使用以下代码片段记录指标时:
def training_epoch_end(self, outs):
self.__common_epoch_end_report(mode="train")
def validation_epoch_end(self, outs):
self.__common_epoch_end_report(mode="validation")
和
def __common_epoch_end_report(self, mode: str):
"""
Args:
mode: one of ["train", "validation", "test"]
"""
tb = self.logger.experiment
acc, conf, f1, mcc = self.__select_metrics_by_mode(mode)
acc_val = acc.compute()
f1_val = f1.compute()
tb.add_scalars('accuracy', {mode: acc_val}, global_step=self.current_epoch)
tb.add_scalars('F1', {mode: f1_val}, global_step=self.current_epoch)

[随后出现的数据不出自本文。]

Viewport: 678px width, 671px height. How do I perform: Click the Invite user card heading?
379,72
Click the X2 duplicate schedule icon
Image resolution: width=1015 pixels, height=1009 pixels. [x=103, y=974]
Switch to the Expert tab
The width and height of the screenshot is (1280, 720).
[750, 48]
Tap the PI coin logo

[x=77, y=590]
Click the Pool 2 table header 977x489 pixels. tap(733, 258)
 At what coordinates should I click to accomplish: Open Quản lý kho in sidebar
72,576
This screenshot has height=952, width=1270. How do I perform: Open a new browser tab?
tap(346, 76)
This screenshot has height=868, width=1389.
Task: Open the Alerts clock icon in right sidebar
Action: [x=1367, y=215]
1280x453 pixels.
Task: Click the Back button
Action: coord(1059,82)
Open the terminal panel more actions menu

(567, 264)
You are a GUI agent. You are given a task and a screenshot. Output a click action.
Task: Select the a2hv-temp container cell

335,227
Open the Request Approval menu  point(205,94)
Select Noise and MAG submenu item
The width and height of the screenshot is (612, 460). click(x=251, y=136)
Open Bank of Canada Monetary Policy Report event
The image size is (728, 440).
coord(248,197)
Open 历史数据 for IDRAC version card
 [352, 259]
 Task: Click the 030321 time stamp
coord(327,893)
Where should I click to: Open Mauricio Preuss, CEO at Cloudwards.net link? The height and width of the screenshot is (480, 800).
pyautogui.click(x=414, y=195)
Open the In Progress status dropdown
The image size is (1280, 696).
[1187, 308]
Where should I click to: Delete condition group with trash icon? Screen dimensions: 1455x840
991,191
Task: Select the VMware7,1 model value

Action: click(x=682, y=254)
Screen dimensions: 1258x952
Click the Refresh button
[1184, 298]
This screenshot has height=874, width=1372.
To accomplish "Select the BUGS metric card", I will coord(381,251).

self.log(fr'accuracy\{mode}', acc_val, on_step=False, on_epoch=True, prog_bar=True)
self.log(fr'F1\{mode}', f1_val, on_step=False, on_epoch=True, prog_bar=True)
def __select_metrics_by_mode(self, mode):
if mode == "train":
acc = self.train_acc
f1 = self.train_f1
mcc = self._train_mcc
conf = self.train_confusion
elif mode == "validation":
acc = self.val_acc
f1 = self.val_f1
mcc = self._val_mcc
conf = self.val_confusion
elif mode == "test":
acc = self.test_acc
f1 = self.test_f1
mcc = self._test_mcc
conf = self.test_confusion
else:
raise ValueError("unsupported mode")
return acc, conf, f1, mcc
我证实__common_epoch_end_report
确实输入了 withmode='train'
和 with mode='validation'
。
但是,只有从中记录的指标train
可用于检查点:
checkpoint_callback = ModelCheckpoint(
...
save_top_k=10,
monitor=fr'F1\validation'
)
trainer = Trainer(
...
callbacks=[checkpoint_callback],
)
收到以下错误:
pytorch_lightning.utilities.exceptions.MisconfigurationException: ModelCheckpoint(monitor='F1\validation') not found in the returned metrics: ['loss\\train_step', 'loss\\train_epoch', 'loss\\train', 'accuracy\\train', 'F1\\train'].
如何允许通过 Pytorch-lightning 中的验证指标进行检查?